▶ _Quoted passage_:
—————

[ G.R. No. 247819, October 14, 2019 ]




The Case

This petition seeks to nullify the following dispositions of the Court of Appeals in CA-G.R. SP No. 146616:

1. Decision1 dated July 13, 2018 affirming the ruling of the National Labor Relations Commission (NLRC) that petitioner was not illegally dismissed but had validly retired from service.

2. Resolution2 dated March 6, 2019 denying petitioner's motion for reconsideration.


On September 30, 2014, petitioner Guido B. Pulong filed a complaint for illegal dismissal, non-payment of wages, 13th month pay, damages, and attorney's fees against herein respondents.

He essentially alleged that, in December 1978, respondent Super Manufacturing Inc., (SMI) hired him as a spot welder in its production plant in Quezon City.3 In May 1998, he and other workers were granted their separation pay following the transfer of SMI's production plant to Calamba City, Laguna. On August 1, 1998, SMI re-employed him as a Senior Die Setter. He had since continued working for SMI.

On September 22, 2014, however, he was denied entry into SMI's production plant. SMI's Personnel Manager Ermilo Pico showed him a document stating he was compulsory retired since he had already turned sixty (60) years old. He refused to sign the retirement papers because he still wanted to work until sixty-five (65) years old. SMI, nevertheless, prevented him from returning work.4

For their part, respondents countered that petitioner was not illegally dismissed. Rather, he was compulsorily retired pursuant to the Memorandum of Agreement5 (MOA) dated January 1, 2013 between SMI and its workers, purportedly represented by Safety/Liaison Officer Eduardo K. Abad, Painter II Glenn B. Bionat, and Rewinder I Julio D. Cruz, viz:



This Agreement executed by and between:

Super Manufacturing, Inc., Laguna Plant

x x x           x x x          x x x


The Workers of Super Manufacturing, Inc., Laguna Plant located at Barangay Saimsim, Calamba City, Laguna.

x x x           x x x          x x x


5. Retirement pay – in accordance with law

5.1. Retirement Age – 60 years with at least 5 years of continuous service

5.2. Optional – 20 years of continuous service6

In his Reply and Rejoinder, petitioner argued that the MOA dated January 1, 2013 did not bind him for he was not a signatory therein. Abad, Bionat, and Cruz signed the MOA without authority to represent SMI's workers. As proof, petitioner submitted an Affidavit signed by thirteen (13) workers of SMI declaring they did not authorize Abad, Bionat, and Cruz to sign any contract in their behalf and they were not aware of the MOA; much less, the 60-year threshold for SMI workers.7

On the other hand, in their Reply and Rejoinder, respondents maintained that the MOA was validly entered into by SMI and the workers' representatives. Further, petitioner was estopped from claiming that the MOA did not bind him considering he had already availed of the benefits enumerated therein, e.g. uniform, Christmas gift, monetization of leave credits, and health card.8

Labor Arbiter's Ruling

Under Decision9 dated June 10, 2015, Labor Arbiter Danna M. Castillon ruled that petitioner was illegally dismissed. Respondents failed to prove that the MOA dated January 1, 2013 was executed upon consultation with SMI's workers.10 SMI failed to establish that Abad, Bionat, and Cruz were the authorized bargaining agents of its workers. The labor arbiter thus ruled:

WHEREFORE, premises considered, the complainant is declared illegally dismissed by the respondent Super Manufacturing Inc. Thus, it is ordered to reinstate complainant to his former position without loss of seniority rights and to pay his backwages in the amount of P125,815.03.

—————

▶ _Entries_:
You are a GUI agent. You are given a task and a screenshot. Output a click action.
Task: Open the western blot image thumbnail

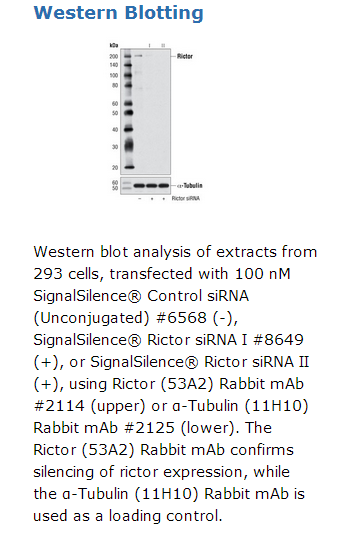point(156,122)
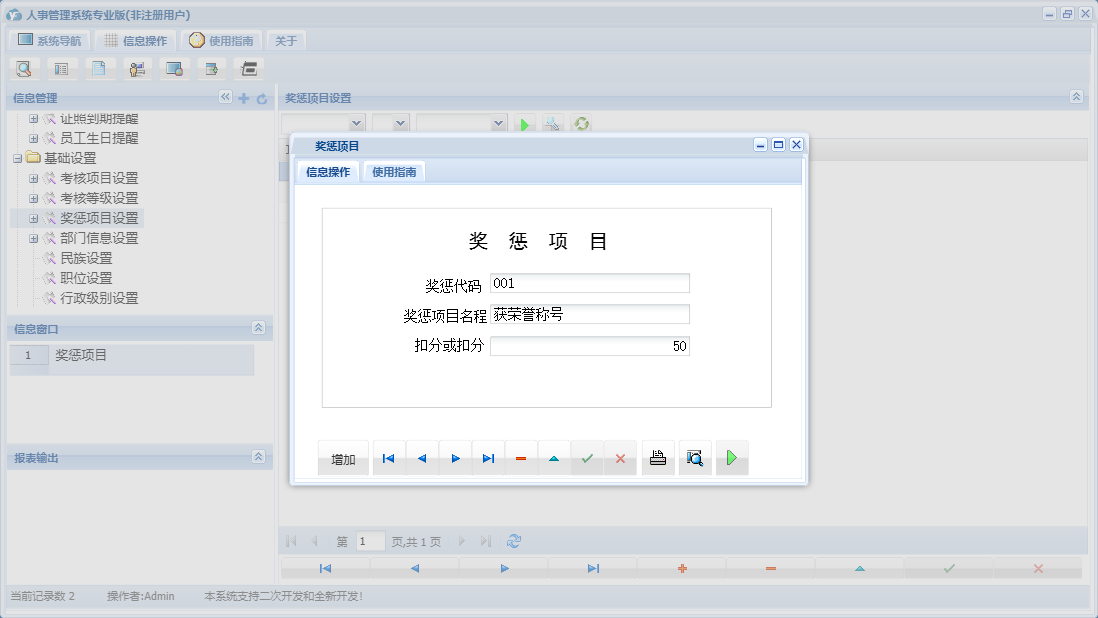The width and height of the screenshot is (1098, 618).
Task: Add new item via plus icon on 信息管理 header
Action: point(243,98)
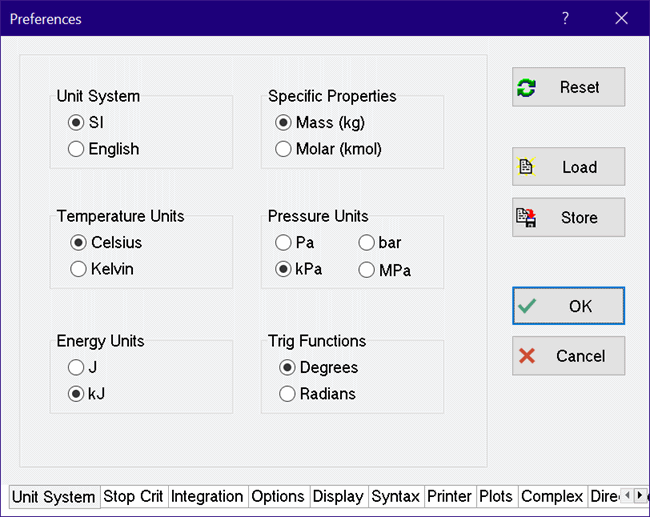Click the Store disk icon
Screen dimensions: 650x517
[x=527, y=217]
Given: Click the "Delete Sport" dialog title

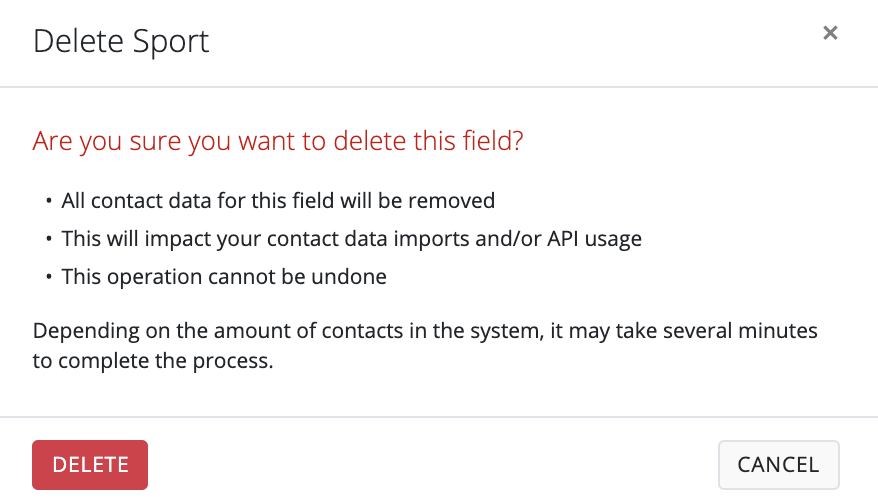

—————

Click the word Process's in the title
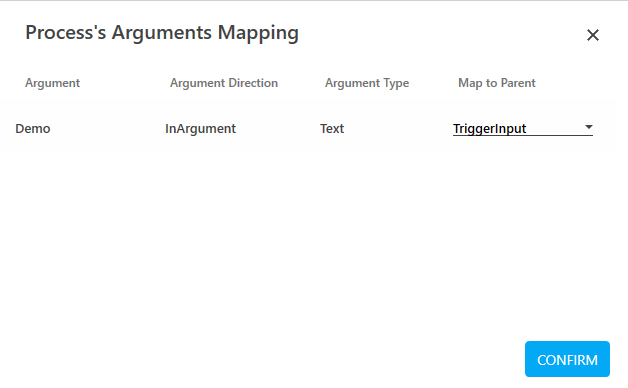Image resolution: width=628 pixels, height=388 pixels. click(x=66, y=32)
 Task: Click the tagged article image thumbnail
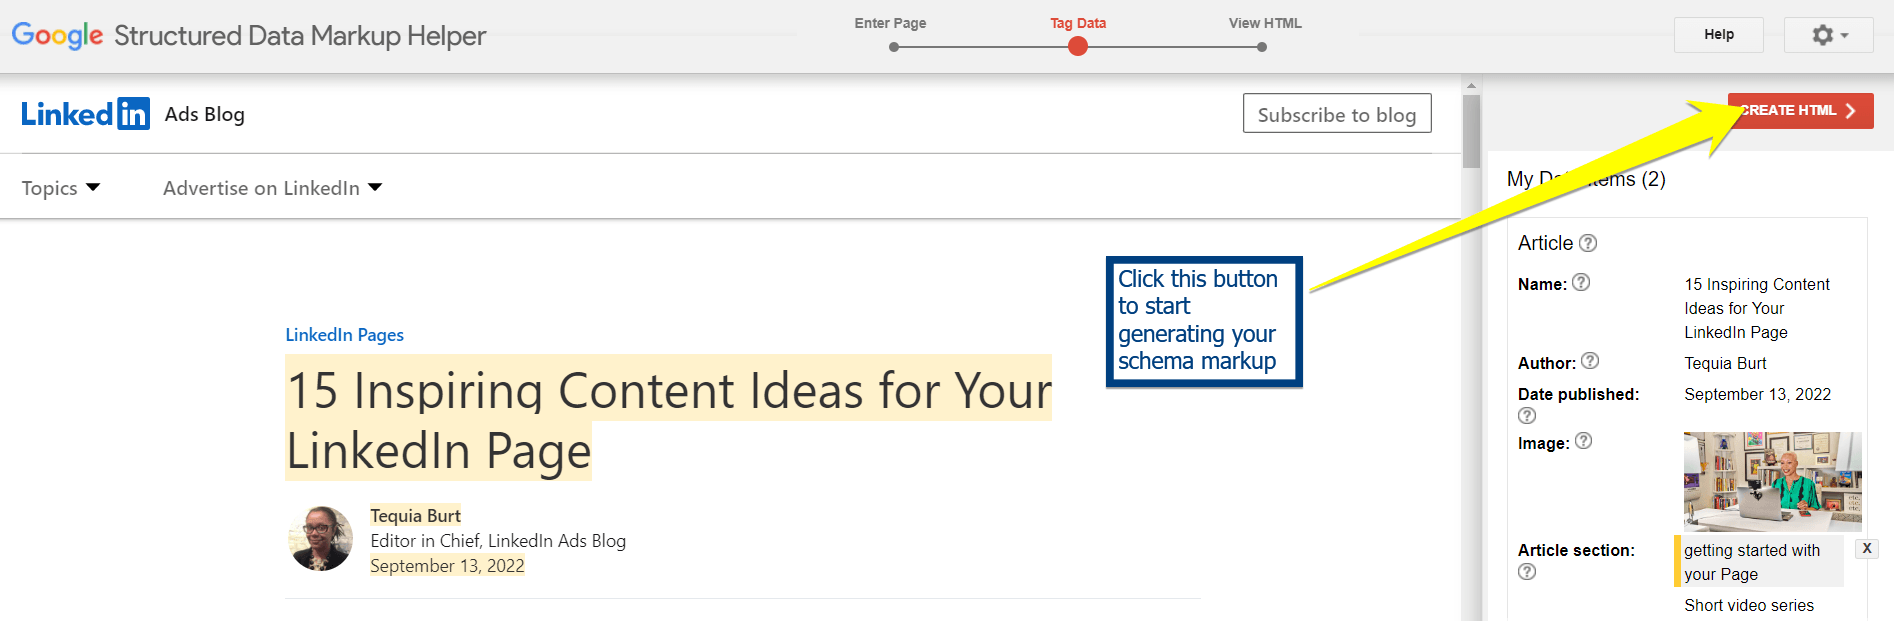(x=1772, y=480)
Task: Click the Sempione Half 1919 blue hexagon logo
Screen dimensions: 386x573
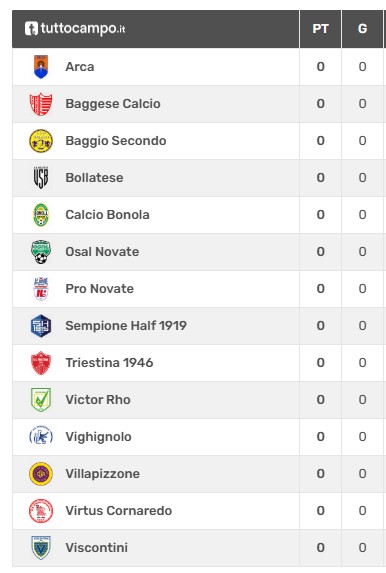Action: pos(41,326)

—————

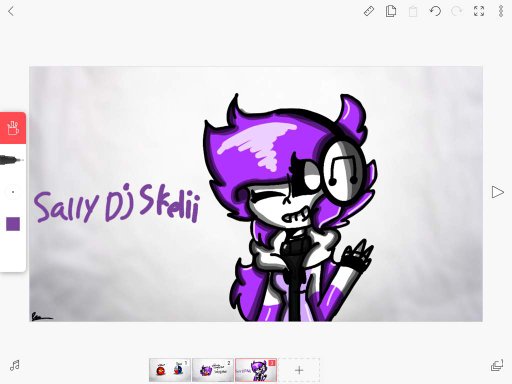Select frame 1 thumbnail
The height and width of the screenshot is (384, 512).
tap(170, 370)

—————

▶ _Exercise instructions_:
In the labor case decision above, in what position did Super Manufacturing Inc. re-employ the petitioner on August 1, 1998?

▶ _Solution for this task_:
Senior Die Setter